Objetivo declarado 1:
Responda, com base no texto sobre as fundações de apoio:
(a) Quais três problemas, segundo José Marinho, a falta de conhecimento técnico sobre a legislação específica pode gerar?
(b) A Resolução Nacional das Fundações modifica o sistema jurídico existente?
(c) O que a taxa de administração representa, na prática, para as fundações de apoio?
Objetivo declarado 2: Traduza para o inglês a seguinte frase do texto sobre as fundações de apoio: "A medida não modifica o sistema jurídico existente, mas busca oferecer maior segurança jurídica, especialmente para fundações que operam em diferentes estados e enfrentam interpretações divergentes da legislação."
Objetivo declarado 3: Dê continuidade ao texto sobre as fundações de apoio a partir da última frase apresentada.

Trecho selecionado:
═══

PROFISSIONALIZAÇÃO E SEGURANÇA JURÍDICA SÃO PILARES PARA O FORTALECIMENTO DAS FUNDAÇÕES DE APOIO

José Marinho trouxe alguns aspectos sobre como a pouca especialização de profissionais que lidam com fundações de apoio, especialmente no que diz respeito ao direito fundacional, representa um entrave significativo para o bom funcionamento do Sistema Nacional de Ciência, Tecnologia e Inovação (SNCTI). “A falta de conhecimento técnico sobre a legislação específica que rege essas instituições pode gerar insegurança jurídica, burocracia excessiva e decisões equivocadas, comprometendo a eficiência da gestão de projetos de pesquisa e inovação. Esse cenário reforça a importância de capacitar gestores, técnicos e órgãos de controle para garantir uma atuação mais segura e ágil”, completa.

Nesse contexto, sinaliza Marinho, a recente Resolução Nacional das Fundações surge como uma tentativa de mitigar parte desses desafios, ao estabelecer diretrizes mais claras e padronizadas para a atuação e fiscalização das fundações de apoio em todo o País. A medida não modifica o sistema jurídico existente, mas busca oferecer maior segurança jurídica, especialmente para fundações que operam em diferentes estados e enfrentam interpretações divergentes da legislação.

Outro aspecto abordado por José Marinho é a taxa de administração das fundações, e como elas podem servir de estratégia para a continuidade do desenvolvimento das instituições. “A Resolução Nacional também contribui para esclarecer pontos sensíveis da gestão fundacional, como a taxa de administração dos projetos. Ainda há um entendimento limitado sobre a natureza e a função dessa cobrança.”. Marinho esclarece que, em muitos casos, ela é vista apenas como um custo administrativo, quando, na prática, representa a principal fonte de receita das fundações de apoio. “É ela que garante a estrutura institucional e a continuidade do trabalho da fundação. Ao estabelecer diretrizes mais uniformes, a resolução pode ajudar a consolidar essa compreensão e a reduzir conflitos relacionados à definição e aplicação da taxa”, completa.

═══

Trecho de origem:
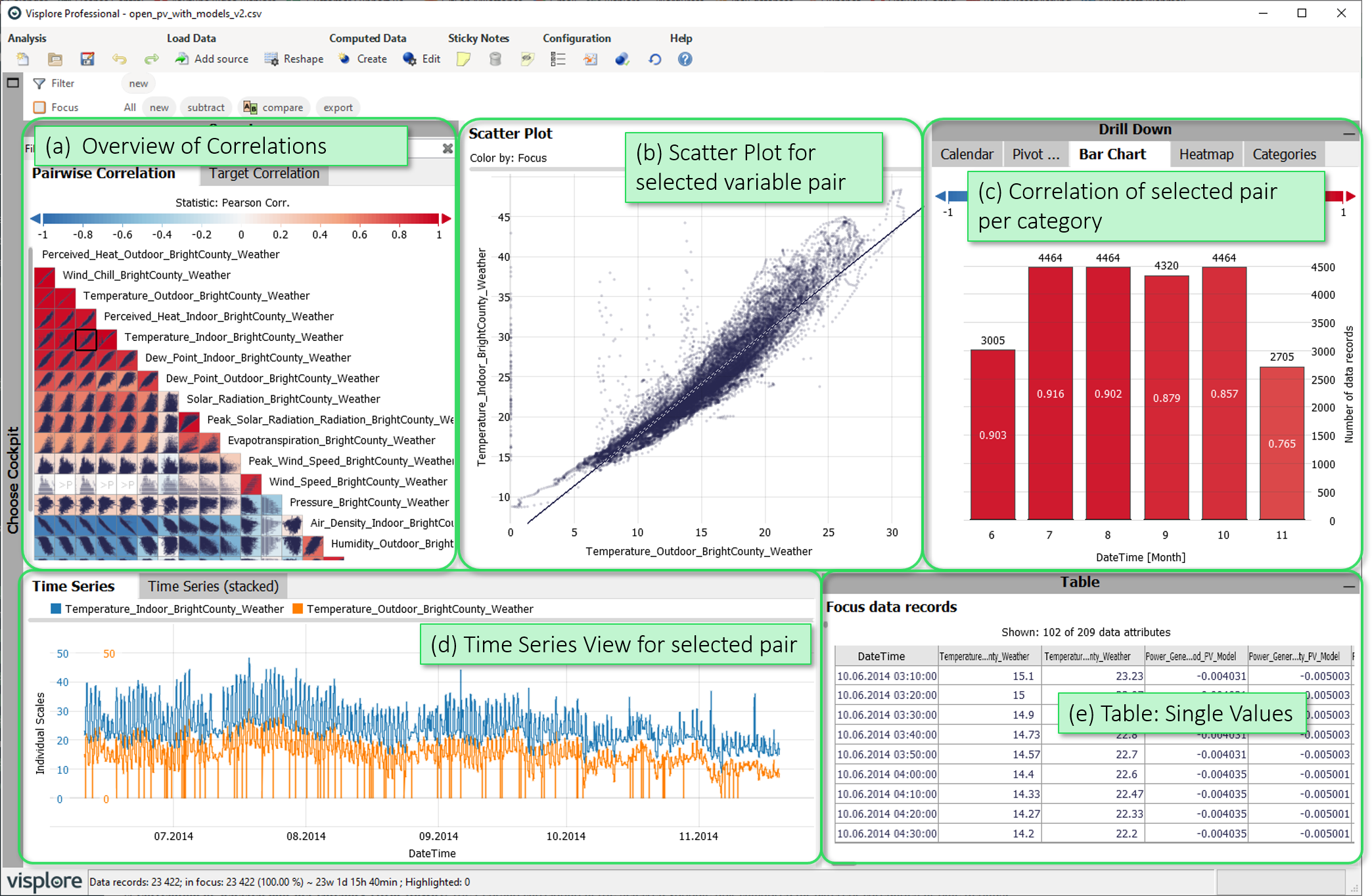Screen dimensions: 1372x896
Task: Click the left blue arrow of correlation scale
Action: (35, 218)
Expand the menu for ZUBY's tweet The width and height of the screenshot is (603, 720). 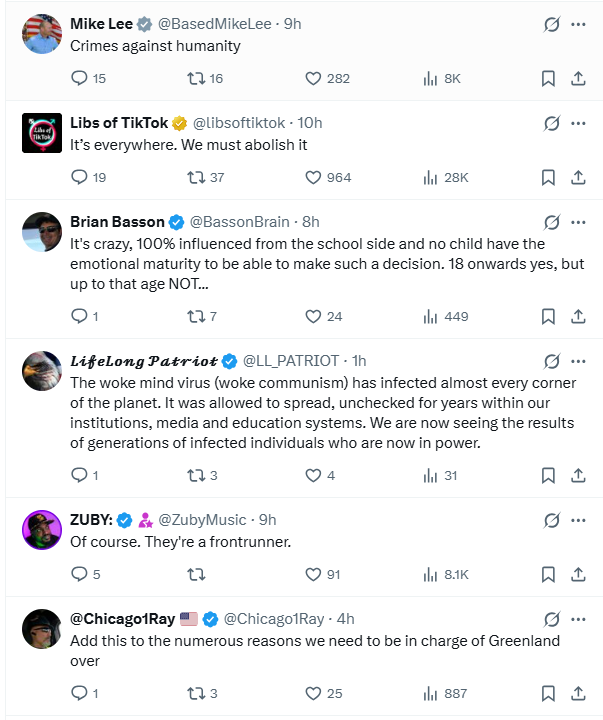point(578,520)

═══

Resultado esperado 1:
(a) Insegurança jurídica, burocracia excessiva e decisões equivocadas.
(b) Não. A medida busca oferecer maior segurança jurídica sem modificar o sistema jurídico existente.
(c) A principal fonte de receita das fundações de apoio.

Resultado esperado 2: The measure does not change the existing legal system, but seeks to provide greater legal certainty, especially for foundations that operate in different states and face divergent interpretations of the legislation.

Resultado esperado 3:
APOIO FUNDACIONAL É DECISIVO PARA TRANSFORMAR CONHECIMENTO ACADÊMICO EM SOLUÇÕES APLICADAS

Na sequência, Juliana Crepalde, destacou como a Lei de Inovação (nº 10.973/2004) tem evoluído ao longo do tempo e ampliado as possibilidades de atuação das fundações de apoio junto às universidades. “Desde 2004, a legislação passou por várias atualizações que permitiram aperfeiçoar a relação das instituições científicas com suas fundações. Quando olhamos com atenção, a lei abre uma série de interfaces para que possamos executar nossas atividades com excelência, especialmente nas áreas de ciência, tecnologia e inovação”, afirmou. Juliana também compartilhou exemplos práticos da UFMG, ressaltando a parceria estreita com a Fundep, que tem viabilizado a aplicação da política de inovação na universidade. “A Fundep tem sido parceira estratégica na execução das atividades do nosso Núcleo de Inovação, oferecendo o apoio necessário para que a universidade cumpra seu papel no ecossistema de inovação”, completou.

Na UFMG, a política de inovação é operada dentro de um modelo conhecido como NIT misto — uma estrutura em que o Núcleo de Inovação Tecnológica (NIT) da universidade compartilha a execução de suas atividades com uma fundação de apoio, no caso, a Fundep. “O NIT é responsável por gerir ações como proteção de propriedade intelectual, transferência de tecnologia e articulação com o setor produtivo. No modelo misto, a universidade mantém a coordenação estratégica, mas delega à fundação parte da gestão operacional, por meio de acordos formais”, ressalta Juliana. A iniciativa permite maior agilidade e eficiência nos processos, aproveitando a infraestrutura e a expertise administrativa da fundação para dar suporte técnico às ações de inovação.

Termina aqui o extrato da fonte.